RISC-V Vector benchmark results

Loq · on Nov 11, 2023

The official formal specification of the Vector Extension has just been merged into the Golden RISC-V model:

https://github.com/riscv/sail-riscv/commit/c90cf2e6eff5fa4ef...

I expect that this will help stabilise compiler support and facilitate other RISC-V extensions, like RISC-V Vector Crypto, also to progress.

rwmj · on Nov 11, 2023

I wonder if qemu-system-riscv64 results are interesting? On the one hand they mostly tell you about the x86 hardware you're running it on and the quality of TCG. On the other hand we're quite interested in how qemu performs compared to actual hardware because we (Fedora) may wish to use qemu until hardware capabilities catch up. I have qemu on AMD 7950X and Genoa if interested.

dzaima · on Nov 11, 2023

QEMU's RVV is all ahead-of-time-compiled scalar loops when I looked at it a couple months ago, so the results would be very bad (worse than scalar equivalents). Even x86-64 SSE2 on x86-64 is scalar ahead-of-time-compiled helpers.

rwmj · on Nov 13, 2023

Yes, it's all just implemented using qemu helpers. I expect performance will be terrible.
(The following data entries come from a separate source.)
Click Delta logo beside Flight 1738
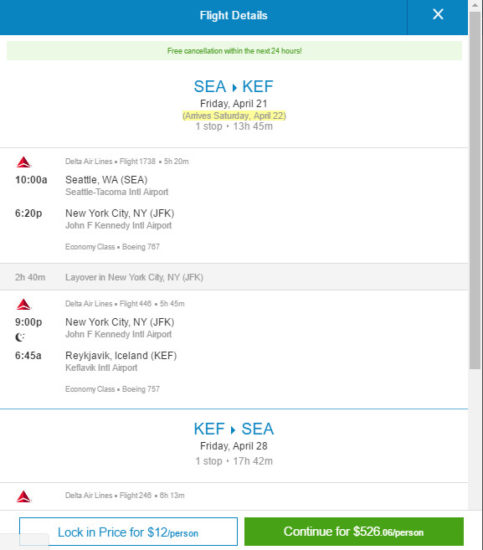 point(24,162)
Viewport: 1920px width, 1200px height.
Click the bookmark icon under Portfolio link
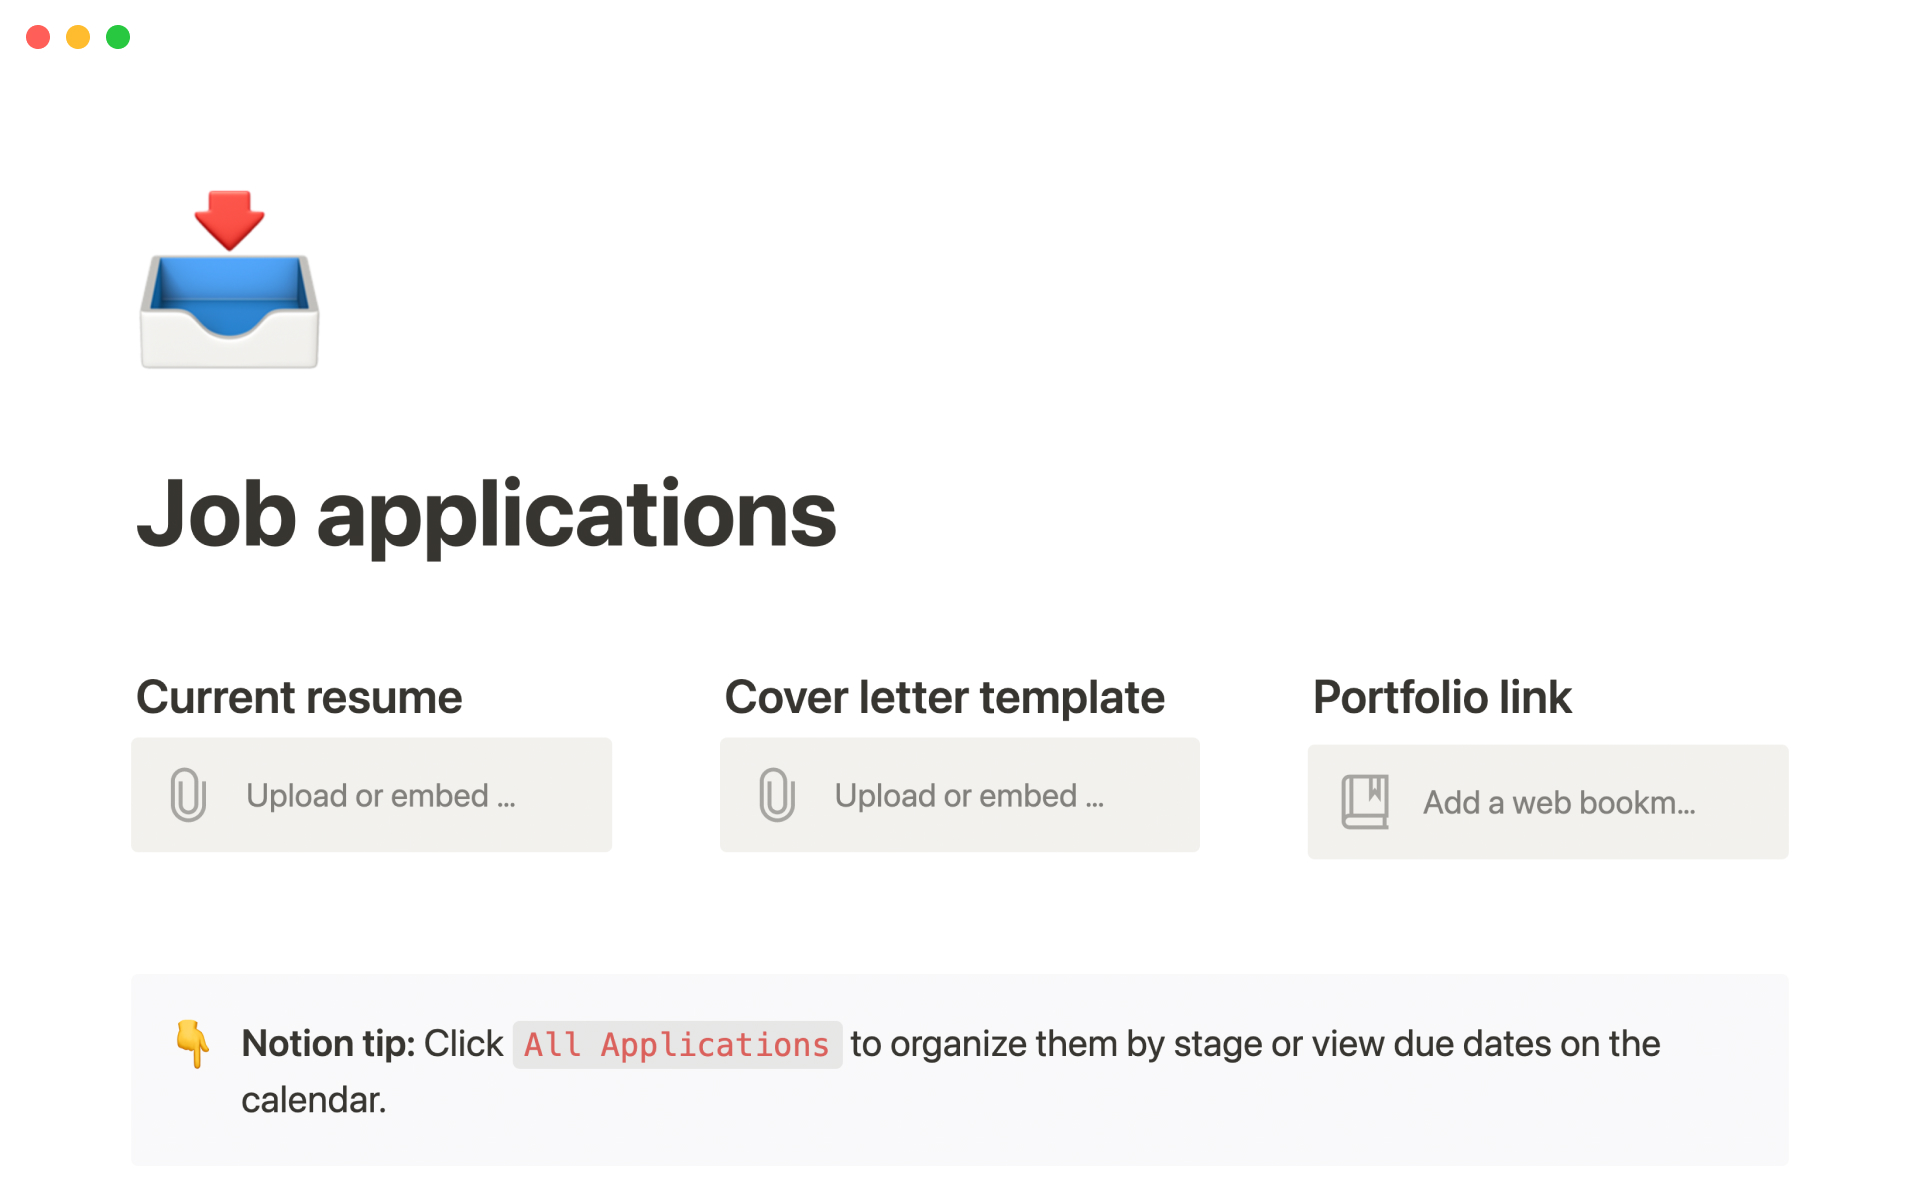coord(1365,802)
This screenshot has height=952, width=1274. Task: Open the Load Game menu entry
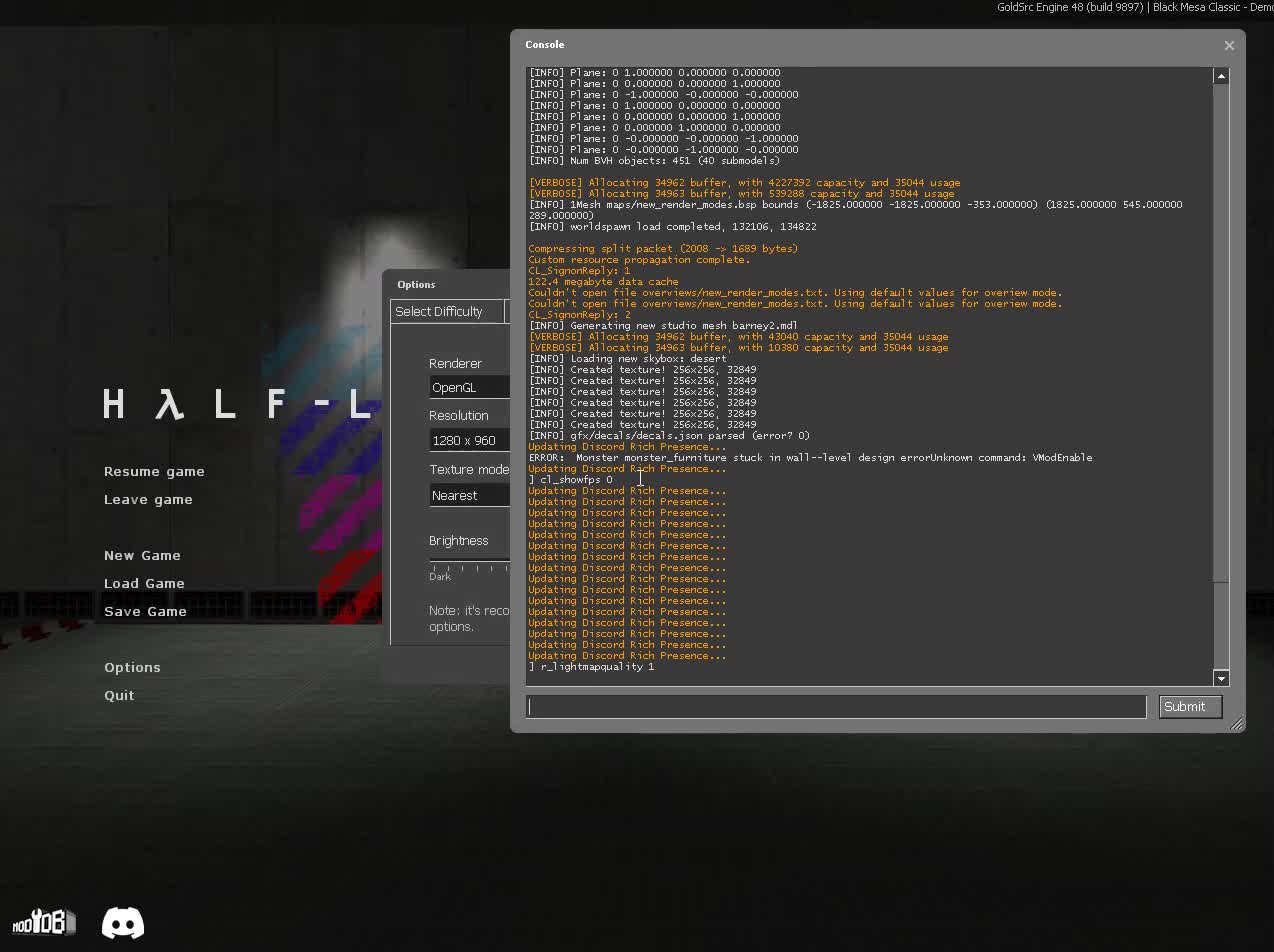click(144, 583)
camel-cdr · on Nov 11, 2023

I don't know how rdcycle works on qemu. This benchmark is more meant for developers to figure out how to vectorize algorithms effectively, as in which instructions to choose.

rwmj · on Nov 11, 2023

> I don't know how rdcycle works on qemu.

That's a good question! I had to look it up myself ...

Obviously qemu TCG isn't a cycle-accurate emulation. Using RDCYCLE{,H} / reading the corresponding CSRs eventually calls https://gitlab.com/qemu-project/qemu/-/blob/69680740eafa1838... which calls cpu_get_host_ticks which is basically an arch-independent wrapper around RDTSC, assuming you are running qemu on x86 host. I think icount_enabled is false in normal qemu builds.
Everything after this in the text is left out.